A un peu moins de six mois de l’élection générale, la scène politique québécoise apparait pourtant, ces jours-ci, en pleine ébullition.

L’arrivée fracassante de l’ancien chroniqueur de La Presse, Vincent Marissal, sera dorénavant à ranger, au rayon des entrées en politique les plus ratées de l’histoire récente. Aujourd’hui, nous apprenions, que le Québec aura vraisemblablement sa toute première candidate voilée de l’histoire. Et ce,  au moment même, où le débat reprend de plus belle, sur le port possible de parures religieuses dans la police de Montréal. Débat que la mairesse de Montréal et le Premier ministre du Québec, ont eu tôt fait de déléguer aux patrons du corps policier.  Courage politique, où étais-tu caché ?

Quelques jours seulement après le dépôt du budget Couillard-Leitao,  le feux d’artifices de “cadeaux ciblés” offerts par les libéraux, apparait déjà éteint.  Cela n’empêche pas cependant, le Premier ministre Couillard de multiplier, jour après jour, les annonces sur tous les fronts possibles.  Sur un mode qui s’apparente de plus en plus à “la panique à bord”, il fait tout pour éviter que les intentions de votes exprimées pour la CAQ, ne se cristallisent.

Pendant ce temps, on cherche François Legault.  Connaissant sa propension à se mettre les pieds dans les plats, ses propres collaborateurs le tiennent à l’abri.  Ils se limitent à nous le servir sur les réseaux sociaux, en capsules vidéos destinées à nous le rendre plus sympathique.  Pourvu, pensent-ils, que le fragile échafaudage de déclarations floues et de promesses de changement qui ressemblent à des retours en arrière, tienne le coup, au moins, jusqu’au 2 octobre prochain.
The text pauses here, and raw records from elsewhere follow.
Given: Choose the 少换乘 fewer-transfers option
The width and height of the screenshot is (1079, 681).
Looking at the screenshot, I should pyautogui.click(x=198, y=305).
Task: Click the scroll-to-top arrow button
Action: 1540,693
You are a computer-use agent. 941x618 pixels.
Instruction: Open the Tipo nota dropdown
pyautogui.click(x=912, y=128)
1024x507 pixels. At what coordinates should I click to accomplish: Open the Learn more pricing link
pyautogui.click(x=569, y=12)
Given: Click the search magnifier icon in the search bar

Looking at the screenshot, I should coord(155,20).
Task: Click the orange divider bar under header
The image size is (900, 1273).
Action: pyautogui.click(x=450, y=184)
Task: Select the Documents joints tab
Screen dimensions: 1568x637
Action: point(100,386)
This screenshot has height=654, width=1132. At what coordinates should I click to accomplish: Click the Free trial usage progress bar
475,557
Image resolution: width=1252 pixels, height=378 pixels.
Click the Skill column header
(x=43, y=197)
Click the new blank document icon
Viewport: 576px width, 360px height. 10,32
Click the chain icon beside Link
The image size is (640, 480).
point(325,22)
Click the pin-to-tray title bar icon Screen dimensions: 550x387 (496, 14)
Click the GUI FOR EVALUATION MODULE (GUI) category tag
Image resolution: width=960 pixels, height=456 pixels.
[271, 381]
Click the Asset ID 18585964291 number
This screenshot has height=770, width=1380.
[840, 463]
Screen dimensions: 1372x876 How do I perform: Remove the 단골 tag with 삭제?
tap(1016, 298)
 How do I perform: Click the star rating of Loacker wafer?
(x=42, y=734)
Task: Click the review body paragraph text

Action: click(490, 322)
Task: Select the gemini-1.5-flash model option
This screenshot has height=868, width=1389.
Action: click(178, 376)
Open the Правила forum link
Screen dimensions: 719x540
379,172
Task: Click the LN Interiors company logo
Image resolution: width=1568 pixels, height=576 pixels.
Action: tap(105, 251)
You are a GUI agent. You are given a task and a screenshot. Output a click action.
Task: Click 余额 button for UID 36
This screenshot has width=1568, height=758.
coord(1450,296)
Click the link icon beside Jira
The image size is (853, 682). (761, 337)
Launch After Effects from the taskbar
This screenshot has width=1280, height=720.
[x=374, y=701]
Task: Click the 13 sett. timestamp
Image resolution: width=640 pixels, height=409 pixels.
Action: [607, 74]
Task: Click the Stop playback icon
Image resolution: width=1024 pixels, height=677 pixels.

Alors que l’on s’entend pour déclarer le cynisme comme le plus coriace adversaire de l’action politique d’aujourd’hui, il semble que certains politiciens ne peuvent s’empêcher de l’alimenter de la pire façon qui soit.

En tant que candidat en devenir, je suis préoccupé par ce qui s’annonce pour être une pénible cacophonie.  Alors, comment faire pour se tenir à distance du cirque et faire de la politique pour le réel bénéfice des citoyens ?

Je suggère, qu’il nous faut d’abord commencer par reconnaître, que les changements véritables ne peuvent qu’émerger du bas, vers le haut et non, le contraire.  Il y a un terme pour exprimer ce mouvement des idées fortes, en provenance de la population, vers ceux qui aspirent à gouverner : c’est démocratie. 

Pour que la démocratie fonctionne, il faut travailler à élever les consciences, par la discussion, par le débat.  Il faut s’organiser en vue de l’action politique, car sans organisation qui vaille, les meilleures idées ne demeurent que ça : des idées.  Et finalement, il faut se mobiliser et surtout, persévérer pour faire entendre sa voix.  Cette manière de faire est, bien sûr, plus exigeante que de distribuer des bonbons électoraux, lesquels s’effaceront progressivement au lendemain de l’élection. Elle demande aussi plus d’humilité et d’écoute, que de promettre du pseudo-changement qui se traduira, en bout de ligne, par un pénible retour en arrière ou pire encore, par une illusoire fuite en avant, vers plus catastrophique encore.

La vraie démocratie est certes plus difficile à soutenir, mais c’est la seule façon de faire ce qui est juste pour tous.